Tiger: *shouts* Fine! At least my compulsive collectable game takes up less room than yours!

Are Toys-to-Life Games a Fad?

Tiger     vs     Rabbit


  1. I'm with Tiger. These toys-to-life games have certainly combined the thrill of interactive and physical play in a fresh way, but, Rabbit, I reckon the makers have got you, and all other completionists, on annual scavenger hunter just to line their pockets.

    I, too, was once big into toys and collectibles. I collected almost all the of Lego Bionicle series, right up to series nine (I should have got 10, too, because that was the final one of the original collection). And, during the late 90s, I was swept up by the Pokémon trading card phoneme, along with all the other kids in my town Рthings got so crazy that kids we're threatened in school over them, and I even lost a friend after he stole a set of rare cards from me. Heck, even my more recent vinyl addition has had to be scaled back hugely of late.

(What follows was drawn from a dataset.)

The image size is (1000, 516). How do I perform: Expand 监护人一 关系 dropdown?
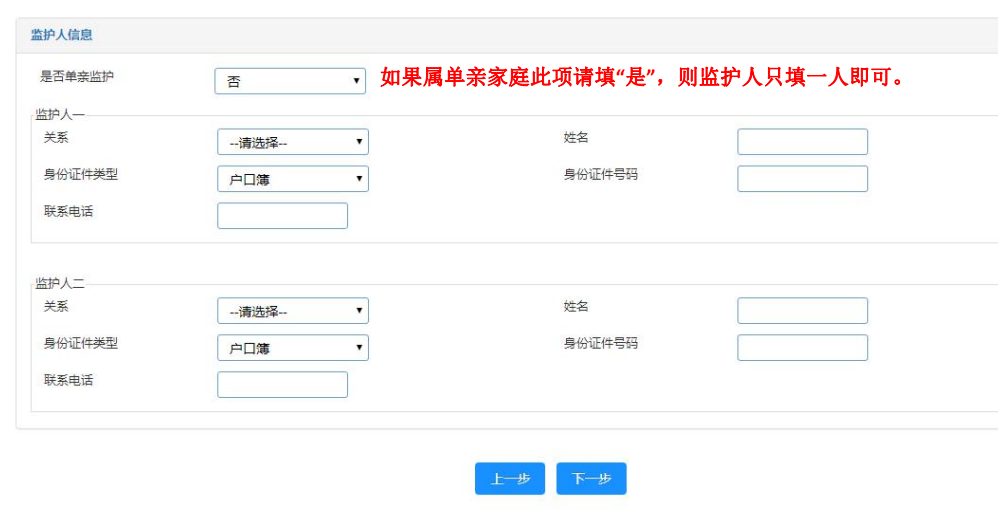coord(292,142)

    Anyway, Rabbit, Tiger makes some good points. I know they make each new series appear "essential", and get your pulse going with all that glitzy advertising, but they're making you jump through so many hoops that it doesn't seem worth it. Activision and co are playing on the completionists' curse in the worse way with their ultra-expensive sets and exclusivity deals. Whatever you do, Rabbit, don't let them wring you dry of cash for essentials and, dare I say, less expensive/troublesome pleasures.

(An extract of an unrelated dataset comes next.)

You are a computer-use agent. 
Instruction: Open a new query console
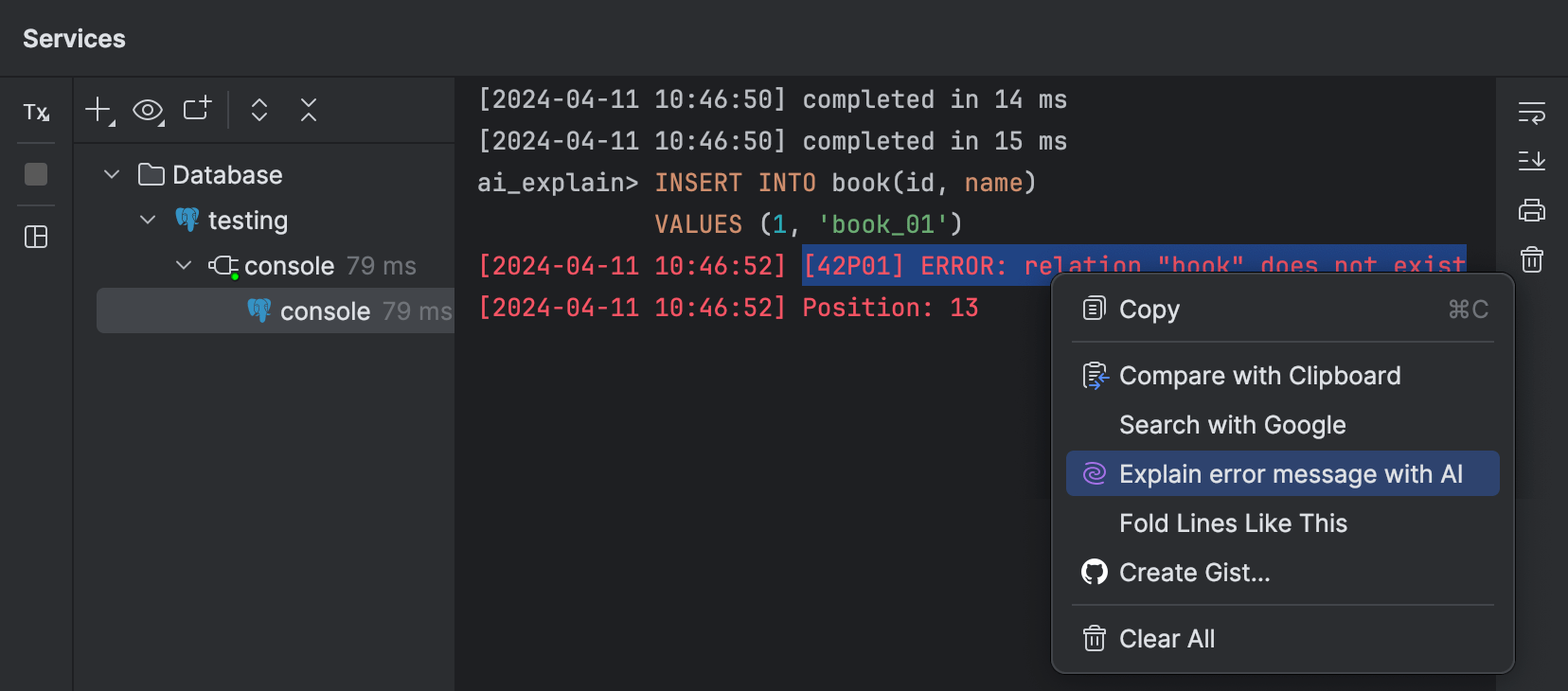tap(195, 110)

    1. Now it's even worse that games like Skylanders and Disney Infinity seem to be annual releases, ala Assassin's Creed and CoD. That just makes the entire fad that more expensive and it's too bad that they do that to many gamers/parents since these toys-to-life games are big draws during the holidays. If they could only curb their need to make as much money as possible, this actually might be an exciting genre but now, it feels like a free-to-play MMO come to life with all the microtransaction like figures.


    2. At least you don't have to buy all the expansions to these games to enjoy them. I know many who picked up Lego Dimensions and are only focusing on the sets they're interested in. As long as you don't get sucked into the craziness of collecting everything, they're actually good games at their core. Plus, you can't say they're any different to games like Destiny with its additional expansions or the MMO pay model.